Originally published by 2 Minute Medicine® (view original article). Reused on AccessMedicine with permission.

1. Exposure to particulate matter less than 2.5 um in diameter was identified as an environmental risk factor for pediatric asthma.

2. Family related risk factors for pediatric asthma include parental asthma, maternal smoking during pregnancy, lower parental income, and lower parental educational attainment.

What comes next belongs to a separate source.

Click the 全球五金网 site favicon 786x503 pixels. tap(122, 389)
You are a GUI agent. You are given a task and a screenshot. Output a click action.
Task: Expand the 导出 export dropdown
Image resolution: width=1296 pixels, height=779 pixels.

Evidence Rating Level: 3 (Average)

Asthma is one of the most widespread conditions affecting children around the world. In the past, genetics were considered a significant risk factor due to children of asthmatic parents being more likely to have asthma themselves. However, rapidly increasing rates of asthma indicate that environmental and societal factors may be important to consider as well. Specifically, environmental factors such as air pollution and urbanisation, and family factors such as exposure to smoking, socioeconomic status (SES), and parental income, have all been associated with pediatric asthma. The current case-control study used a nationwide approach, evaluating 3 192 785 Danish children, born between 1997 and 2014 to investigate how air pollution and family factors are associated with asthma onset and persistent wheezing. Out of these, 122 842 were identified as asthmatic, meaning they were diagnosed with asthma or received at least two asthma-related medications between the ages of 1 and 15. Each asthmatic child was matched randomly with 25 non-asthmatic controls, with the same sex and a birth date within a week. For family factors, the results showed higher rates of asthma in children whose parents also had asthma, and whose mothers had smoked while pregnant (adjusted hazard ratio 2.29, 95% CI 2.22-2.35; HR 1.20, 95% CI 1.18-1.22 respectively). As well, lower rates of asthma were found in children of parents with high income and high educational attainment (HR 0.85, 95% Ci 0.81-0.89; HR 0.72, 95% CI 0.69-0.75 respectively). In terms of air pollution, exposure to particulate matter less than 2.5 um in a diameter was the only factor to be positively associated with asthma and persistent wheezing across all models. For every increase in pollutant concentration by 5 ug/m3, the HR was 1.05 (95% CI, 1.03-1.07). Study findings reinforce existing evidence associating low SES and increased air pollution with increased incidence of asthma.